Ecco la chiave di volta: ricordare ai ragazzi che il non essere direttamente in pericolo non li esime dalla responsabilità di pensare a chi potrebbe invece esserlo. Senza andare tanto lontano, in quei meandri delle notizie che mostrano (a noi e a loro) quanto le sofferenze siano lontane da noi. Senza richiamare le guerre, la povertà o il degrado. Senza ricordare la guerra in Siria o i profughi di ogni parte del mondo.
Semplicemente ricordando loro che anche coloro che ci sono vicini sono a rischio. I nonni, i genitori, i vicini di casa. Le persone a cui siamo affezionati senza il bisogno di ricordarci (in una normalità che oggi non è più nostra) quanto sono importanti per noi.
Di questo hanno bisogno i nostri ragazzi: di uscire dal loro egocentrismo congenito ed entrare in un processo di empatia collettiva. Anche se, per loro, è un processo faticoso.
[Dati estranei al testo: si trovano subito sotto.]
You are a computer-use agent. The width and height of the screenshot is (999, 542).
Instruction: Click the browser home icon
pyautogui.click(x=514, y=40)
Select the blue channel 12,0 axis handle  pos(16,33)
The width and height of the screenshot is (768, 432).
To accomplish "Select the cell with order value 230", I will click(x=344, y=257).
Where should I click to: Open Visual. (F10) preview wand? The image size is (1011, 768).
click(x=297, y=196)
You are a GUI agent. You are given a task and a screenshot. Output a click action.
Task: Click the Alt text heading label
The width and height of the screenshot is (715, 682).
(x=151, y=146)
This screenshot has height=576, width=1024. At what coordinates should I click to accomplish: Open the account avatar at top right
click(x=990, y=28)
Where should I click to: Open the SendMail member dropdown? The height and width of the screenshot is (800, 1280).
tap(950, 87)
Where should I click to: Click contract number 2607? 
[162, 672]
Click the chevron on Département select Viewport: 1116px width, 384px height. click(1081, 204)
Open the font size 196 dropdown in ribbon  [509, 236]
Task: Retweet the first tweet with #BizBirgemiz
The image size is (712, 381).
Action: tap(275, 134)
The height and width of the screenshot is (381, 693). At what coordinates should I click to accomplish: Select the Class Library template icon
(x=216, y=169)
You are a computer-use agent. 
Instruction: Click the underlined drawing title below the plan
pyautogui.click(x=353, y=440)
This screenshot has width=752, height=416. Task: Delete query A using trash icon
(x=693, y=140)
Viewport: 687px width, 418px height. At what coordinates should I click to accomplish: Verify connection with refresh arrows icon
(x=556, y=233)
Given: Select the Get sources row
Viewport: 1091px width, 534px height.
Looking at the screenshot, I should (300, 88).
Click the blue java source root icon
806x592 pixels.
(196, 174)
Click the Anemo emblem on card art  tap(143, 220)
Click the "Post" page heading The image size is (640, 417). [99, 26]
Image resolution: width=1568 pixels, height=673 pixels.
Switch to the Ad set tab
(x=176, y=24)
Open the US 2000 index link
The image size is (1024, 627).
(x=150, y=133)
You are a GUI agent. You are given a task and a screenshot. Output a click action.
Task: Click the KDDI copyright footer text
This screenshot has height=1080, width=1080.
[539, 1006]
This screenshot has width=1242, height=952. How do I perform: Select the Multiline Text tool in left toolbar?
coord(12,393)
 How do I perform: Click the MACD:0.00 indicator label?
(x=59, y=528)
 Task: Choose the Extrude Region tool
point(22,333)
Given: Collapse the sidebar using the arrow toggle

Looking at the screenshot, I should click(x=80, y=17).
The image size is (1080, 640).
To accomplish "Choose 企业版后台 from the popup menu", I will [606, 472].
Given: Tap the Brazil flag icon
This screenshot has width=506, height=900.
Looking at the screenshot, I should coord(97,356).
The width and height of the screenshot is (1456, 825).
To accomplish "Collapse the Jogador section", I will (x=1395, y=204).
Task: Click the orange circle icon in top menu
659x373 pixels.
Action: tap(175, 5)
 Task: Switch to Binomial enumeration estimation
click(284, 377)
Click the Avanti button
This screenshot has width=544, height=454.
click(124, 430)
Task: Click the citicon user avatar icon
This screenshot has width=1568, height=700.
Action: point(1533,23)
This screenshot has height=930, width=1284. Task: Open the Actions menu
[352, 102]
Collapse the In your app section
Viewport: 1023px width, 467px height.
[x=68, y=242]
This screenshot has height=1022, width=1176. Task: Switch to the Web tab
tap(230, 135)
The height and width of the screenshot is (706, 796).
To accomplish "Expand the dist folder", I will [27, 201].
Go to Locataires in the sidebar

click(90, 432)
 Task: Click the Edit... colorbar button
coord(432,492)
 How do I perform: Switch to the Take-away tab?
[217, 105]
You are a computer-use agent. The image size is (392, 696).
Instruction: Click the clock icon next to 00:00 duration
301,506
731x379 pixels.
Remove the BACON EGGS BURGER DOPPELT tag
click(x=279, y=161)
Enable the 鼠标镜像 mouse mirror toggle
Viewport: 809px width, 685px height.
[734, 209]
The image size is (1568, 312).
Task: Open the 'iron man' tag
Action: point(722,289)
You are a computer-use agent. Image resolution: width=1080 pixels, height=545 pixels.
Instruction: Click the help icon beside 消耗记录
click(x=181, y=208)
“Essere adolescenti, giovani uomini e donne porta un bisogno fisiologico e implicito di stare nel fuori. Di andare a scoprire il nuovo e l’ignoto. Di muoversi per il mondo. E’ stato così fino alla scorsa settimana. Voi siete i figli che hanno potuto godere dell’Erasmus, rendendo l’Europa tutta, un’unica sede universitaria. Siete gli ex bambini, che grazie alla diffusione delle linee low cost, noi genitori abbiamo preso per mano e portato in giro per il mondo, fin da quando eravate piccolissimi. Vi abbiamo insegnato che il mondo è la vostra casa. Lo abbiamo continuato a fare anche quando i terroristi volevano convincerci del contrario. Volevano farci chiudere nelle case, pieni di spavento, impauriti dal rischio connesso alle loro azioni omicide. Noi non ci siamo piegati. Abbiamo continuato a spingervi nel fuori, a dirvi di andare, di non fermarvi. Niente avrebbe dovuto piegare il vostro diritto alla libertà.”
Ma oggi è diverso. Oggi è il tempo della responsabilità e del sacrificio. In nome della vita.
Siamo orgogliosi di aver cercato di crescere i nostri figli (che oggi sono adolescenti) permeandoli di valori per i quali le generazioni prima di noi hanno lottato, fino alla morte, perché noi potessimo beneficiarne.
Oggi valori come libertà, rispetto, lotta, fatica, dolore, privazione sembrano essere quasi scontati nelle nuove generazioni.
Ed è merito nostro. Non colpa, ma merito.
Perché sollevare i nostri figli dalle sofferenze è uno dei compiti più ingrati che abbiamo portato sulle nostre spalle.
Ma non dobbiamo esagerare, altrimenti rischieremo di fare loro del male.
In fondo “è un bene che le vostre vite abbiano potuto dipanarsi seguendo il filo della libertà assoluta e dell’autodeterminazione. Ma oggi, quel filo si è spezzato. E voi dovete imparare una competenza che forse non siamo stati molto bravi a trasmettervi, noi adulti. Quella competenza si chiama responsabilità. Ed è ciò che differenzia un adulto da un bambino“.
Questo è ciò che dovremmo raccontare oggi ai nostri figli adolescenti, con il coraggio di chi sa ammettere di avere paura. Perché ammettere di sentirsi deboli è uno dei messaggi di maggiore forza che possiamo trasmettere ai nostri figli.
In modo che crescano forti del non avere paura della paura. E della responsabilità.